»»
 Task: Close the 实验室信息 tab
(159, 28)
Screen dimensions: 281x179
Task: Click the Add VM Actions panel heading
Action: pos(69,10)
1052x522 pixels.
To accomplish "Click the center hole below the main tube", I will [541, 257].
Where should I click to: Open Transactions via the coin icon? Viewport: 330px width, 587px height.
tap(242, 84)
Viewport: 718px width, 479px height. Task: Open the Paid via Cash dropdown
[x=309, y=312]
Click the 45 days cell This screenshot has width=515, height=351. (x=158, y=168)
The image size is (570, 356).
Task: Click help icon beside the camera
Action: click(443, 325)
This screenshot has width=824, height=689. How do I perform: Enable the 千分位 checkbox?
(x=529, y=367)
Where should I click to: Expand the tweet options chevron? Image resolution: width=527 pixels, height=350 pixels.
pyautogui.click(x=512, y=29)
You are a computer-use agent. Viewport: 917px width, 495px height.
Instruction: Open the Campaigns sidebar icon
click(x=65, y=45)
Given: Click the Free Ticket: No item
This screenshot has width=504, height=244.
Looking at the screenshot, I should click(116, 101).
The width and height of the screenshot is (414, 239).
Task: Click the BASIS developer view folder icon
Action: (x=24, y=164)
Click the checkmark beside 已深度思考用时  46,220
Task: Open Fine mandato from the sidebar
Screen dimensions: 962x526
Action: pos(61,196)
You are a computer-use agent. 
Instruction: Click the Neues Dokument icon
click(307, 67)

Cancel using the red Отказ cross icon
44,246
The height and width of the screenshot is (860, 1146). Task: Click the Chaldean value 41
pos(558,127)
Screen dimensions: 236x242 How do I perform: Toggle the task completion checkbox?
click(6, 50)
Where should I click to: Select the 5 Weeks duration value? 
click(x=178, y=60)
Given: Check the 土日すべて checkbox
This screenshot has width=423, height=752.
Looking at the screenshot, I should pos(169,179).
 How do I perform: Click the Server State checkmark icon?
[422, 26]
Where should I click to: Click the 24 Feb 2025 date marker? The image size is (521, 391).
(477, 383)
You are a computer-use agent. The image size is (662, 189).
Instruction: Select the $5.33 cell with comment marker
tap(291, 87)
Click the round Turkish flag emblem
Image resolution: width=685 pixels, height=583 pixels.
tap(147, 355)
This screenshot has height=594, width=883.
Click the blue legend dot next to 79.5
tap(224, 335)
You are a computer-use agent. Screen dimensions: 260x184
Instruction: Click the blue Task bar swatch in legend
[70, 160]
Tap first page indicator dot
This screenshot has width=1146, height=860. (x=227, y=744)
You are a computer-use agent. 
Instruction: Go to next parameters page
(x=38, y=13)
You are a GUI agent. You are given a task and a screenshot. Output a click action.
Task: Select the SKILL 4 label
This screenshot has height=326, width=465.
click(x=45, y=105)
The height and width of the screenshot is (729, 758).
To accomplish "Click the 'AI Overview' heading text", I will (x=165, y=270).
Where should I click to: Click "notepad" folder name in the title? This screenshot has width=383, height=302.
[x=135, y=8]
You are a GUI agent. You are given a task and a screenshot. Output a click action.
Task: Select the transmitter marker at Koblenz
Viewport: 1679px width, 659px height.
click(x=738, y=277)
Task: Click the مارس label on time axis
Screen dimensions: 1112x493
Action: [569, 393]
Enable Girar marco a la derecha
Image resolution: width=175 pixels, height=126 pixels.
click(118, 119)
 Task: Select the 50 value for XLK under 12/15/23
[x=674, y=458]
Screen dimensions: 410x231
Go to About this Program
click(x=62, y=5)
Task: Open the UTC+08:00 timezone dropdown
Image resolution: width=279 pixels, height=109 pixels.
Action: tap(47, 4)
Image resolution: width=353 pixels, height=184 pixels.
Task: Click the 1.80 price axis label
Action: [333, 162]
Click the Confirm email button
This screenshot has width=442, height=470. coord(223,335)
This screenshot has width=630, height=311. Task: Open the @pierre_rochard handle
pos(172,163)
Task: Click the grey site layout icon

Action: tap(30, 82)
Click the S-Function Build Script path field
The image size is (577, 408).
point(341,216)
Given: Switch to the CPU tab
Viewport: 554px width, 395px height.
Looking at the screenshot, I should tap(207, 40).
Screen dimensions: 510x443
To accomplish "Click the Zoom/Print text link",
««
◆ **What you will do**
The line with "Go to About this Program", the last line of the data above, and every line between them should be duplicated exactly, with nothing else.

◆ **Task result**
Go to About this Program
click(x=62, y=5)
Task: Open the UTC+08:00 timezone dropdown
Image resolution: width=279 pixels, height=109 pixels.
Action: tap(47, 4)
Image resolution: width=353 pixels, height=184 pixels.
Task: Click the 1.80 price axis label
Action: [333, 162]
Click the Confirm email button
This screenshot has width=442, height=470. coord(223,335)
This screenshot has width=630, height=311. Task: Open the @pierre_rochard handle
pos(172,163)
Task: Click the grey site layout icon

Action: tap(30, 82)
Click the S-Function Build Script path field
The image size is (577, 408).
point(341,216)
Given: Switch to the CPU tab
Viewport: 554px width, 395px height.
Looking at the screenshot, I should tap(207, 40).
Screen dimensions: 510x443
To accomplish "Click the Zoom/Print text link",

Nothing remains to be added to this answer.